Work request
Look through the data below and output, unchanged, every line from the one holding "Viewport: 601px width, 431px" through the one holding "Click the 2.00% value in 2014 column", inclusive. Skip the pictures.
#### Exercise data
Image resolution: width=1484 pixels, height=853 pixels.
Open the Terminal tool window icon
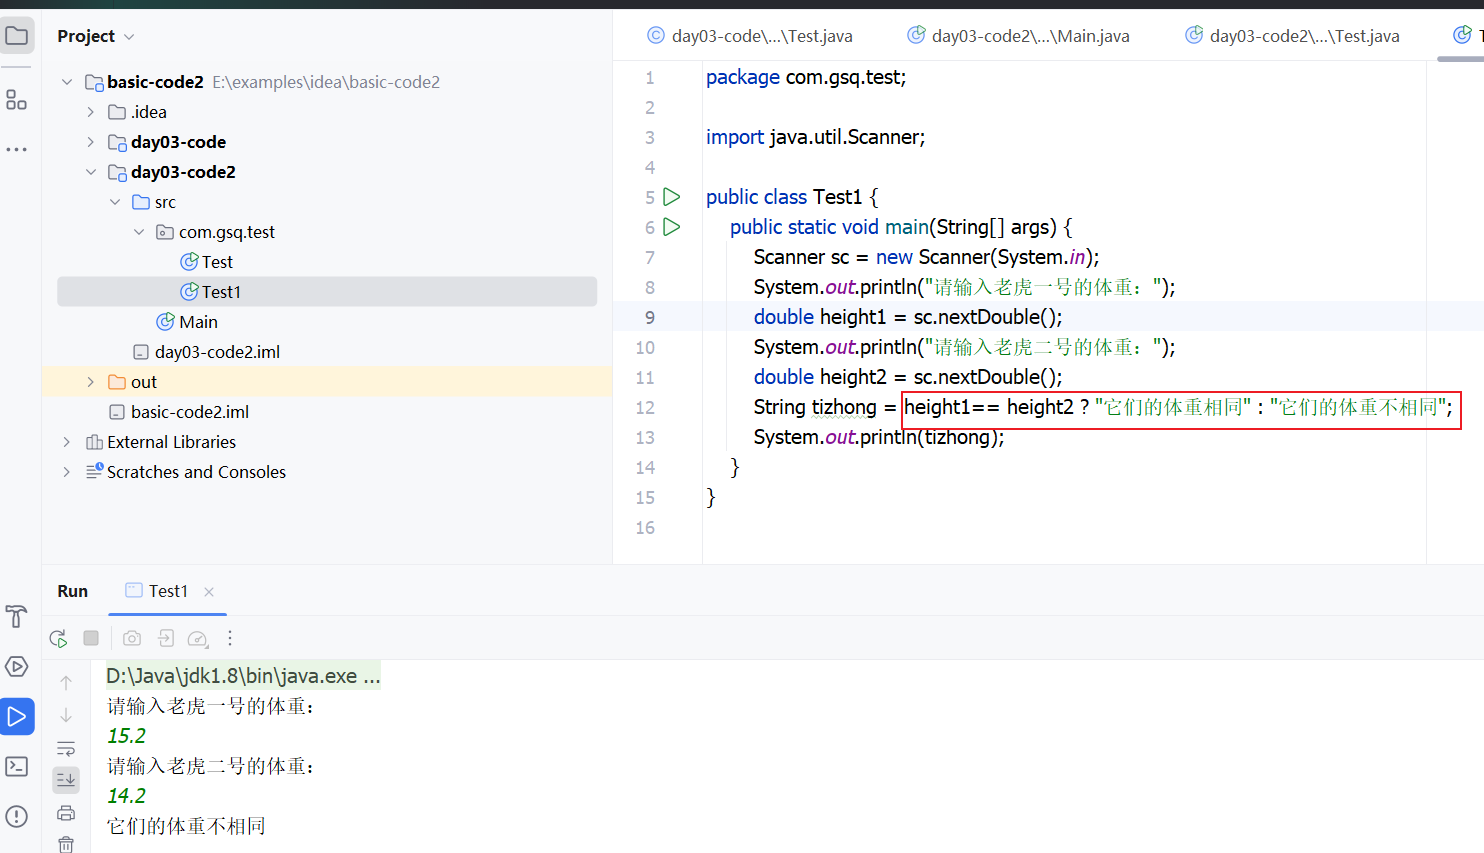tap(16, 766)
########
#### Exercise data
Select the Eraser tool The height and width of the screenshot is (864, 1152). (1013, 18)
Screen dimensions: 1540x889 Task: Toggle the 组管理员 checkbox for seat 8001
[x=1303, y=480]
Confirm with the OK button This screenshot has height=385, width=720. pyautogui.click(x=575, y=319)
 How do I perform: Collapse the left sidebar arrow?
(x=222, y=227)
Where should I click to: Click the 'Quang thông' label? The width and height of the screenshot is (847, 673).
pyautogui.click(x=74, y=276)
########
#### Exercise data
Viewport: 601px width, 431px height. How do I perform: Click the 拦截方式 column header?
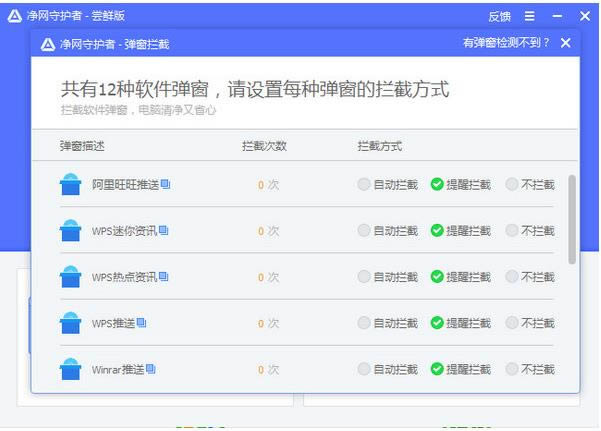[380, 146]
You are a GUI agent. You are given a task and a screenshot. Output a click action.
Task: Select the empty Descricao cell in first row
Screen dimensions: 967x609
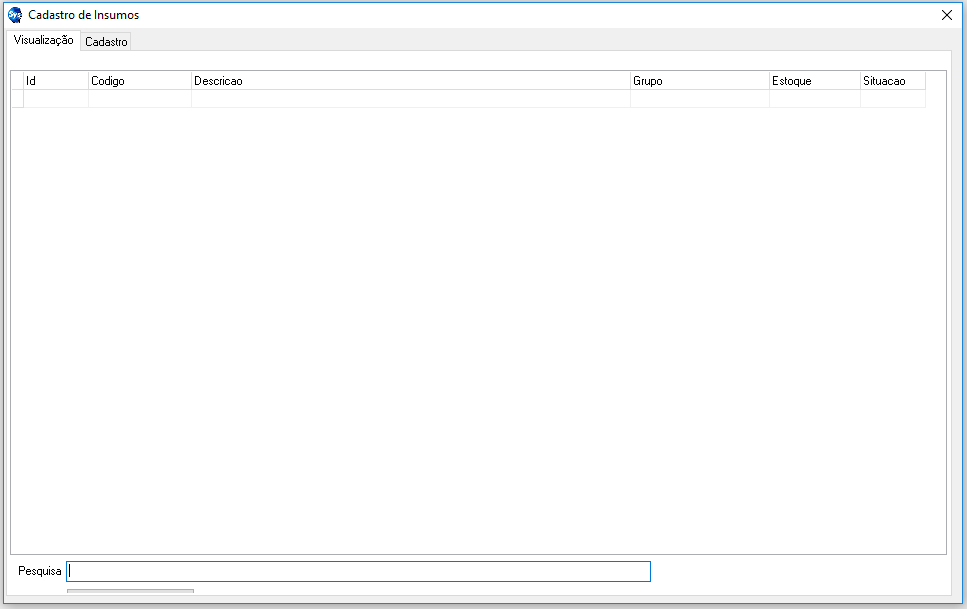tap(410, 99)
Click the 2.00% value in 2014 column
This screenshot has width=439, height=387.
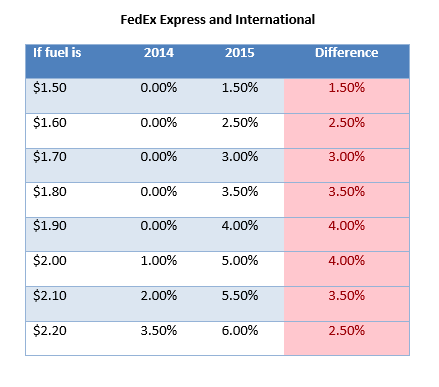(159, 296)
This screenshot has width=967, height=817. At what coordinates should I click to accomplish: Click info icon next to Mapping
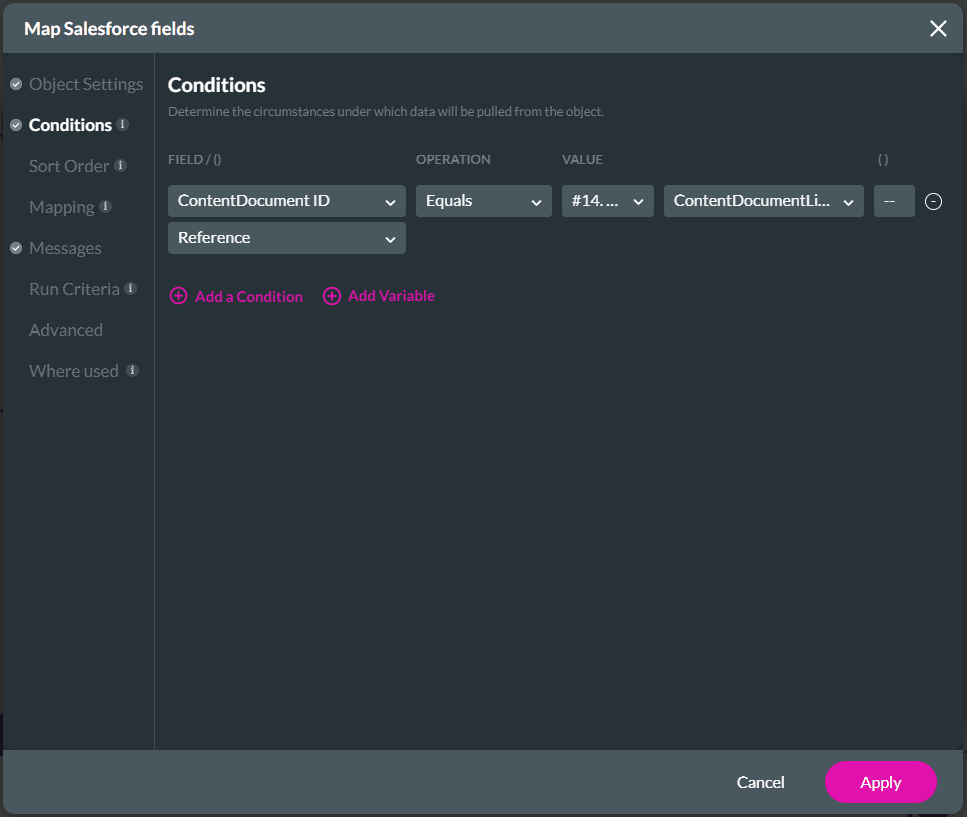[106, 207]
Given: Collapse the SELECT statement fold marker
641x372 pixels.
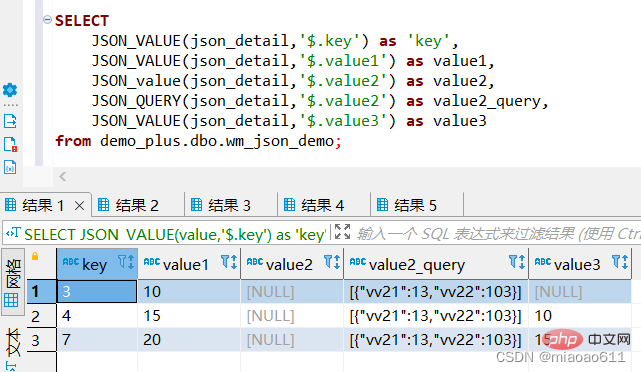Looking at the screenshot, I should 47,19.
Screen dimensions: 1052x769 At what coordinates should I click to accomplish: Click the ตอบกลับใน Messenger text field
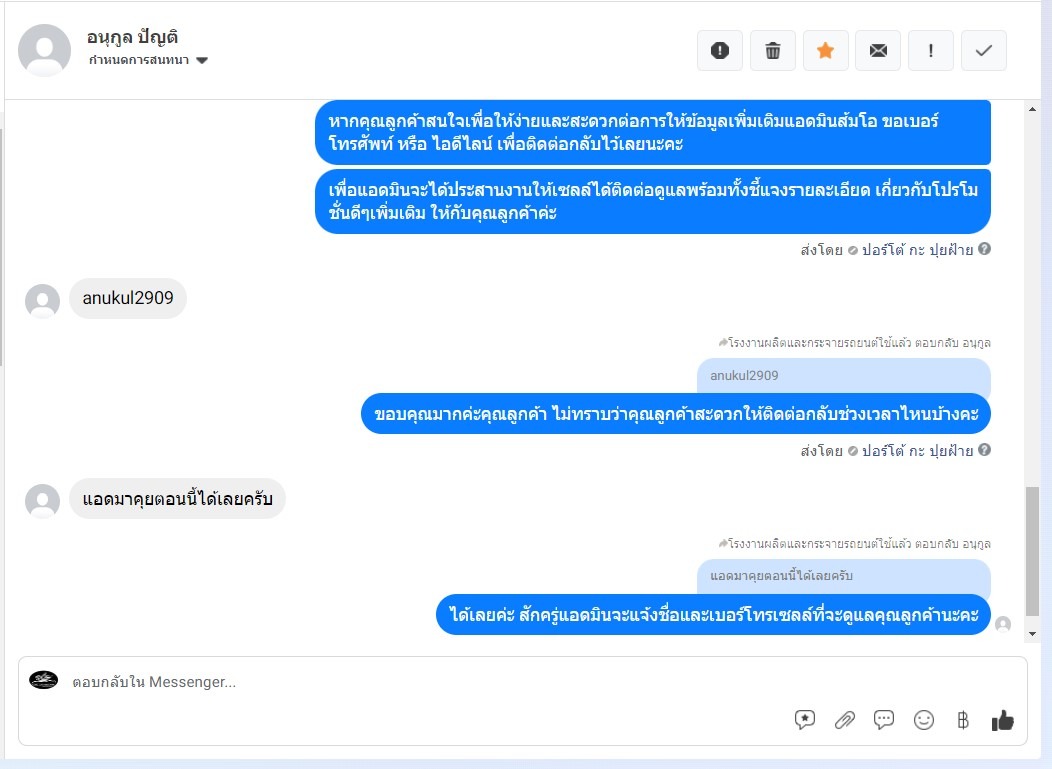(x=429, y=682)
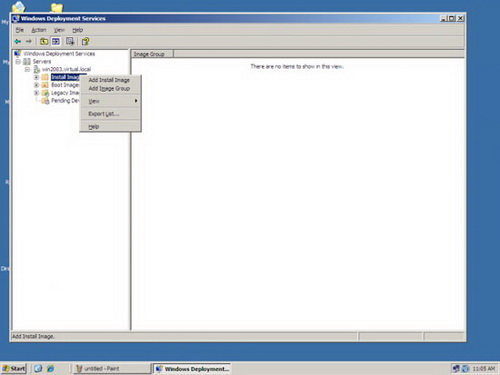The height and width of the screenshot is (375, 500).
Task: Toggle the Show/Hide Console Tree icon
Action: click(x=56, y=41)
########
Task answer
Viewport: 601px width, 431px height. How do I perform: Click the 拦截方式 column header?
[380, 146]
You are a GUI agent. You are given a task and a screenshot. Output a click action.
Task: Select the empty Descricao cell in first row
Screen dimensions: 967x609
tap(410, 99)
Click the 2.00% value in 2014 column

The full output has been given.